I think this may be the best pop-sci treatment of the jumbo squid invasion that I've seen yet. Go, Christian Science Monitor!

For example, most invasion articles don't take the time to explain the nuanced history of the squid's presence in California, but here we learn:
When scientists dug through historical records, they discovered that the squid's northward advance wasn't entirely unprecedented. There were accounts from the 1930s of the creatures in Monterey Bay. But never in numbers comparable to what scientists observed now – schools many hundreds strong.
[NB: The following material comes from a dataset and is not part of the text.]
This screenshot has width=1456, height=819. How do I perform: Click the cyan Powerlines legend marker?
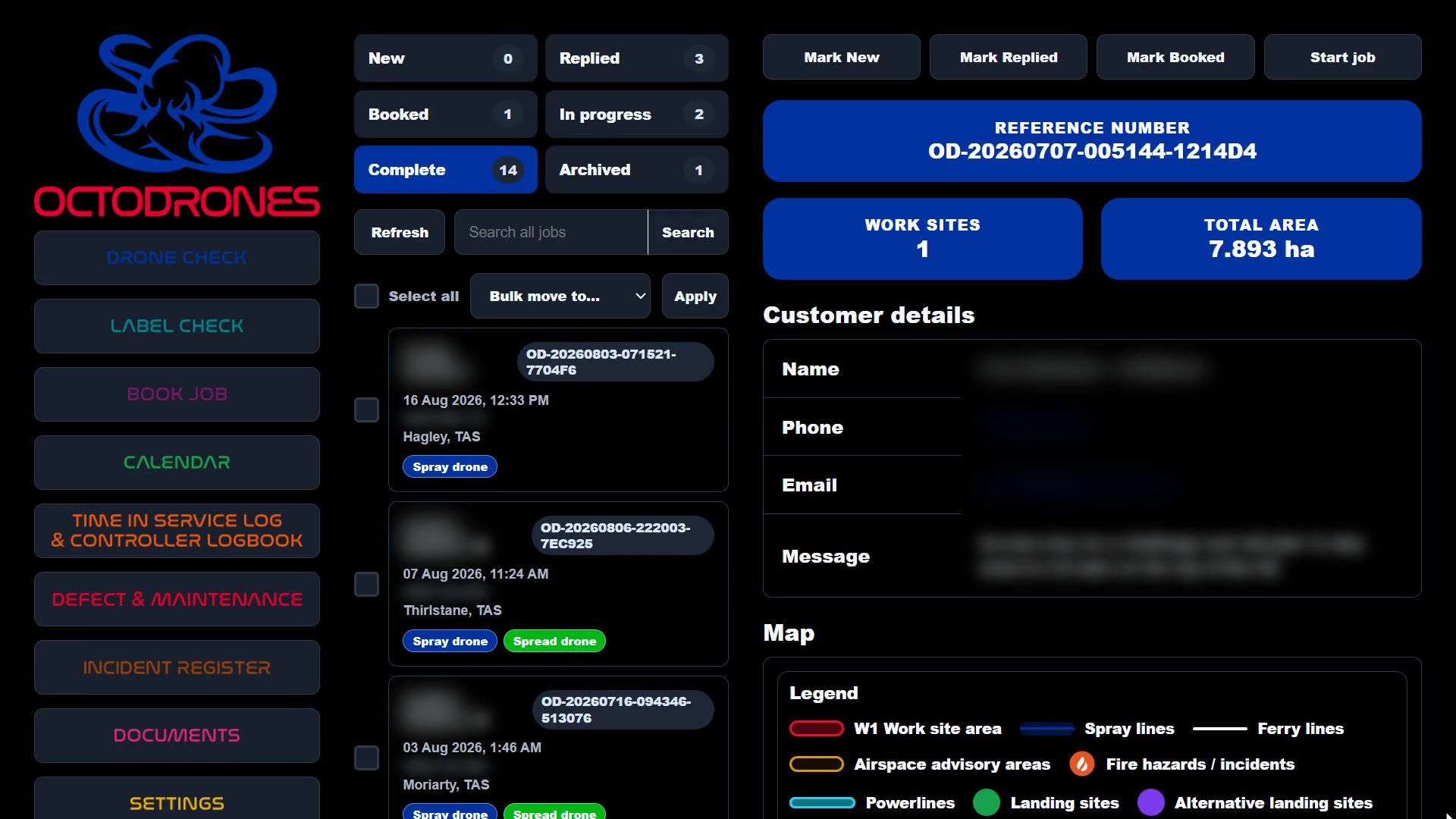(822, 802)
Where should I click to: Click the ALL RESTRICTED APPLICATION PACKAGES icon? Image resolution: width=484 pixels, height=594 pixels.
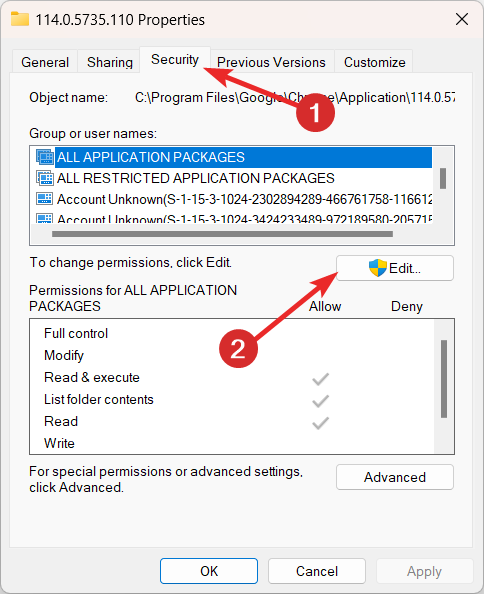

And no one had ever seen them as far north as Alaska.
And check out this detailed description of the ocean's oxygen minimum zone (familiar to every beginning oceanography student):
An oxygen-depleted layer of water exists naturally many hundreds of feet below the ocean surface. But for the past 50 years in the Pacific Ocean, this layer has become less saturated with oxygen and moved upward. . . the top edge of this low-oxygen zone has advanced upward at an average rate of almost 10 feet per year.
followed by a beautifully succinct explanation of its impact on marine life:
Most sea life that has gills prefers to avoid these hypoxic waters. For these species, the ocean has effectively become 246 feet shallower in the past quarter century.
And finally, this is a pretty solid paragraph that any of us could borrow to answer the tough question of California Humboldt biology: why are they here?
Although natural cycles are probably behind some of the changes in the Pacific Ocean that scientists are observing, climate change seems to be pushing the ocean beyond the limits of natural variability. The jumbo squid invasion of California and beyond is one symptom of these larger oceanographic changes.
We could also borrow this totally awesome quote:
"This occurrence has gotten weird enough to not really make it into the
realm of 'normal,' " says John Field, a fisheries biologist with the
National Oceanic and Atmospheric Administration in Santa Cruz, Calif.

Poor John! You can deliver all the clear, premeditated lines you want, but blurt out a few strange words and the journos pounce.

Anyway, it is a fabulous article, and I have only one real gripe:

Why is it filed under "Technology"? Does abc news not have a "Science" section?